Written instruction: Output every line of the material below verbatim, from the first line to the last.

Records provided:
# # # # #

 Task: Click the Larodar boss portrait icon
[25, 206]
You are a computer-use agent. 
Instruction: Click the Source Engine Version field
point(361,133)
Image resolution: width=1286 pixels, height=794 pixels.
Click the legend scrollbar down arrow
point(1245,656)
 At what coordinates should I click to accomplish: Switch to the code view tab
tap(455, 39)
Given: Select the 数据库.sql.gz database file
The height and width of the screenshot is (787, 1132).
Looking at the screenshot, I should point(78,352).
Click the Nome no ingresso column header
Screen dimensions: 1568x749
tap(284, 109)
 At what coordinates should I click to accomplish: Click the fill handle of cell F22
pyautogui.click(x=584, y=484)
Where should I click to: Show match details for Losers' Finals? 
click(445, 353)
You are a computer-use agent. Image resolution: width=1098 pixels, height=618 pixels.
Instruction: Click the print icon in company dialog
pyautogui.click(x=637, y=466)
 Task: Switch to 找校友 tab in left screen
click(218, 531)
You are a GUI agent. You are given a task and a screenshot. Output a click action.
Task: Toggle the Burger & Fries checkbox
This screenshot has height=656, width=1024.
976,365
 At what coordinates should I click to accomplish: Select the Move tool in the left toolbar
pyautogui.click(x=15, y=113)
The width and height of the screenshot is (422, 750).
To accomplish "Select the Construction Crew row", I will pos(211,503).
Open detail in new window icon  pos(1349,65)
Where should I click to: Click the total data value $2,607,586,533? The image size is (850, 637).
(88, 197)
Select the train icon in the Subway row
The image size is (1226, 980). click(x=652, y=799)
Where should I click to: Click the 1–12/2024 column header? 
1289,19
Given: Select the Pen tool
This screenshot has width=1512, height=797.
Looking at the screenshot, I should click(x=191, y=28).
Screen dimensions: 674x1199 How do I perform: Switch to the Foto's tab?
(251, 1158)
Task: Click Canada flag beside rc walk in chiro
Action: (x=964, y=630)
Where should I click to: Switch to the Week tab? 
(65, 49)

# # # # #

Full answer:
 Task: Click the Larodar boss portrait icon
[25, 206]
You are a computer-use agent. 
Instruction: Click the Source Engine Version field
point(361,133)
Image resolution: width=1286 pixels, height=794 pixels.
Click the legend scrollbar down arrow
point(1245,656)
 At what coordinates should I click to accomplish: Switch to the code view tab
tap(455, 39)
Given: Select the 数据库.sql.gz database file
The height and width of the screenshot is (787, 1132).
Looking at the screenshot, I should point(78,352).
Click the Nome no ingresso column header
Screen dimensions: 1568x749
tap(284, 109)
 At what coordinates should I click to accomplish: Click the fill handle of cell F22
pyautogui.click(x=584, y=484)
Where should I click to: Show match details for Losers' Finals? 
click(445, 353)
You are a computer-use agent. Image resolution: width=1098 pixels, height=618 pixels.
Instruction: Click the print icon in company dialog
pyautogui.click(x=637, y=466)
 Task: Switch to 找校友 tab in left screen
click(218, 531)
You are a GUI agent. You are given a task and a screenshot. Output a click action.
Task: Toggle the Burger & Fries checkbox
This screenshot has height=656, width=1024.
976,365
 At what coordinates should I click to accomplish: Select the Move tool in the left toolbar
pyautogui.click(x=15, y=113)
The width and height of the screenshot is (422, 750).
To accomplish "Select the Construction Crew row", I will pos(211,503).
Open detail in new window icon  pos(1349,65)
Where should I click to: Click the total data value $2,607,586,533? The image size is (850, 637).
(88, 197)
Select the train icon in the Subway row
The image size is (1226, 980). click(x=652, y=799)
Where should I click to: Click the 1–12/2024 column header? 
1289,19
Given: Select the Pen tool
This screenshot has width=1512, height=797.
Looking at the screenshot, I should click(x=191, y=28).
Screen dimensions: 674x1199 How do I perform: Switch to the Foto's tab?
(251, 1158)
Task: Click Canada flag beside rc walk in chiro
Action: (x=964, y=630)
Where should I click to: Switch to the Week tab? 
(65, 49)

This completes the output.